QIVs to Boost the Flu Vaccine Market

The seasonal flu vaccine landscape is about to be transformed as the traditional trivalent vaccines (TIVs) are replaced with new quadrivalent vaccine (QIV) variants, according to independent analyst Datamonitor Healthcare.

QIVs can incorporate two influenza B strains, offering much greater scope for protection. As there are two B lineages in circulation at any onetime it can be difficult to predict which will be predominant in the upcoming flu season. TIVs only include one B strain, and are vulnerable to mismatch with the predominant circulating B lineage. QIVs eliminate this issue, by including strains from both circulating B lineages.

The introduction of QIVs will provide the vaccine market with a much needed shot in the arm, with all the major pharma players developing or launching their own variants and strongly promoting the switch from TIVs.

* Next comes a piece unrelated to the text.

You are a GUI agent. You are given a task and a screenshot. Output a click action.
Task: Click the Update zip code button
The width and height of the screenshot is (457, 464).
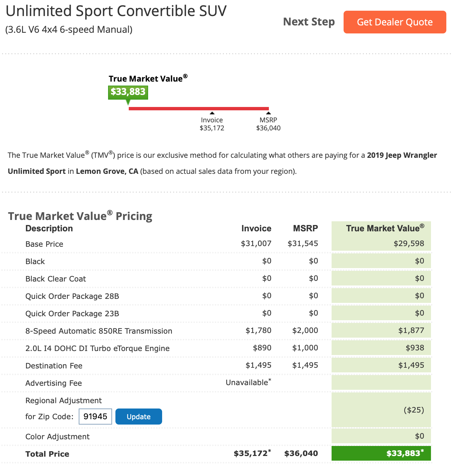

Michael Haydock, analyst at Datamonitor Healthcare, says: “MedImmune’s intranasal QIV FluMist was approved in the US in February 2012 and will be available for the 2013/14 season for those aged 2–49. The company has announced that all vaccines supplied to the US for the upcoming season will be QIVs, indicating aggressive promotion of swapping from FluMist TIV to FluMist QIV. FluMist QIV is expected to be approved in the EU by Q1 2014.

“Sanofi Pasteur’s intramuscular Fluzone QIV was approved in the US in June 2013 for children aged 6 months and older, adolescents and adults. It is the only QIV approved for children as young as 6 months. Sanofi Pasteur is expected to distribute more than 60 million doses to the US this Autumn, and unlike MedImmune, will continue to offer older Fluzone TIV and high dose Fluzone variants. Within the EU, Sanofi is developing Vaxigrip, an intramuscular QIV which is expected to launch in Q3 2014.

“GlaxoSmithKline’s (GSK) Fluarix QIV was approved for children aged over 3 and adults in the US in December 2012, and in Germany and the UK in April 2013.

“The alternative FluLaval QIV was approved in the US in August 2013 for those aged 3 and over. FluLaval TIV is only approved for people aged 18 and over, and therefore the approval of the new QIV version expands GSK’s target sales population.

“GSK is expecting to distribute up to 10 million doses of its QIV vaccines this autumn in the US, with 8 million expected to be Fluarix QIV. GSK will also continue to offer Fluarix and FluLaval TIV variants, but anticipates rapid switching to QIVs during the next 2 years.

“Novartis is yet to bring a QIV to market, but the company intends to initiate Phase III trials of Fluad QIV in the elderly (aged 65 and over) at the end of 2013.”